Sendo a técnica asséptica uma determinante de sucesso na prevenção da ILC, é impreterível o seu uso com rigor, em todos os processos que impliquem risco de infeção para o doente, nomeadamente no contexto perioperatório (Cicconi et al, 2010; AESOP, 2013).
A técnica asséptica cirúrgica é um conjunto de procedimentos realizados intencionalmente pela equipa cirúrgica com o objetivo de criar um ambiente asséptico ou estéril, de modo a promover a maior eliminação possível de microrganismos vivos e prevenir, reduzir e controlar o risco de ILC (DGS,2013).

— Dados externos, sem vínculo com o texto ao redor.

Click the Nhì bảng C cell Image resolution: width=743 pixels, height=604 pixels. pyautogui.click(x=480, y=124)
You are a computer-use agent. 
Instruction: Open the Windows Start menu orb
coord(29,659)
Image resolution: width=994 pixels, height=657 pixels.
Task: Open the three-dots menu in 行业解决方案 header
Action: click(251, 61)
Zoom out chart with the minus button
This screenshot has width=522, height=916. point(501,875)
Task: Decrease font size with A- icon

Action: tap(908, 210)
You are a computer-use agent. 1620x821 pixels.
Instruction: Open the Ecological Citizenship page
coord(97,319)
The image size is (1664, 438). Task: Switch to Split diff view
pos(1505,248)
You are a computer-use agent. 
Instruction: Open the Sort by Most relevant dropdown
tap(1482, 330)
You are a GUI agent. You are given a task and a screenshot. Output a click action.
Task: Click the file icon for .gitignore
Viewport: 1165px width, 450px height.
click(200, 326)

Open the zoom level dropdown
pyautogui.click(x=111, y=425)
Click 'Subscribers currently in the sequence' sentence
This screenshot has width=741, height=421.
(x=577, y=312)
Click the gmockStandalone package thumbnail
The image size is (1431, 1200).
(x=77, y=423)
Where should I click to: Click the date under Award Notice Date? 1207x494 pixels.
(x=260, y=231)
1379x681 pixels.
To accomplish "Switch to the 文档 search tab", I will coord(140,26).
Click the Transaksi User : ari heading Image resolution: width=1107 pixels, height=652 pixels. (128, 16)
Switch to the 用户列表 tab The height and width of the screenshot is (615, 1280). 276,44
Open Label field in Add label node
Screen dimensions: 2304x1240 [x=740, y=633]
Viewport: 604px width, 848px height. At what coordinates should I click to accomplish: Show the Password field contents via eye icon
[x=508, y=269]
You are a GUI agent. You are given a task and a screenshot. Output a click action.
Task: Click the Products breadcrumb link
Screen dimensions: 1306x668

É fundamental a divulgação das normas de boas práticas, a implementação de forma integrada das medidas de eficácia comprovada que permitam a sua prevenção (desde a admissão do doente até ao momento da alta), a limitação do período de internamento ao mínimo necessário, bem como a vigilância epidemiológica e monitorização sistemática da ILC (DGS, 2013).
Considerando o elevado risco de infeção associada aos cuidados perioperatórios, compete aos enfermeiros perioperatórios maximizar a segurança tanto da pessoa em situação perioperatória, ou seja, do doente cirúrgico, como da equipa multidisciplinar. Na prevenção e controlo da infeção associada aos cuidados perioperatórios o enfermeiro promove o ambiente seguro aos intervenientes do processo cirúrgico e a liderança nos processos de prevenção e controlo de infeção nesta área (OE, 2018). Espera‐se, da sua intervenção, efetividade e precisão nos cuidados. Para determinar esta prática de excelência na proteção contra a infeção, é fundamental a consciência cirúrgica, ou seja, o conjunto de valores individuais, conduta ética e profissional que possa estabelecer, por exemplo, as medidas corretivas em situações de quebra de assepsia (Suslak, 2017; Shewchuk, 2014; AESOP, 2013).
Objetivos: No âmbito da manutenção da assepsia cirúrgica, são objetivos para os Blocos Operatórios Centrais (BOC) do CHULC:
Construir indicadores para cada uma das medidas que integram o feixe de intervenções da prevenção da infeção associada aos cuidados perioperatórios
Avaliar a conformidade dos procedimentos cirúrgicos no bloco operatório segundo a prática baseada na evidência
Definir estratégias ajustadas ao contexto perioperatório
Implementar medidas de melhoria de boas práticas
Uniformizar procedimentos
Criar uma cultura de segurança
Metodologia: Projeto implementado por etapas. Inicialmente fez‐se a identificação dos feixes de intervenções, análise e seleção das práticas recomendadas para os BOC, seguidas de pesquisa bibliográfica e fundamentação teórica.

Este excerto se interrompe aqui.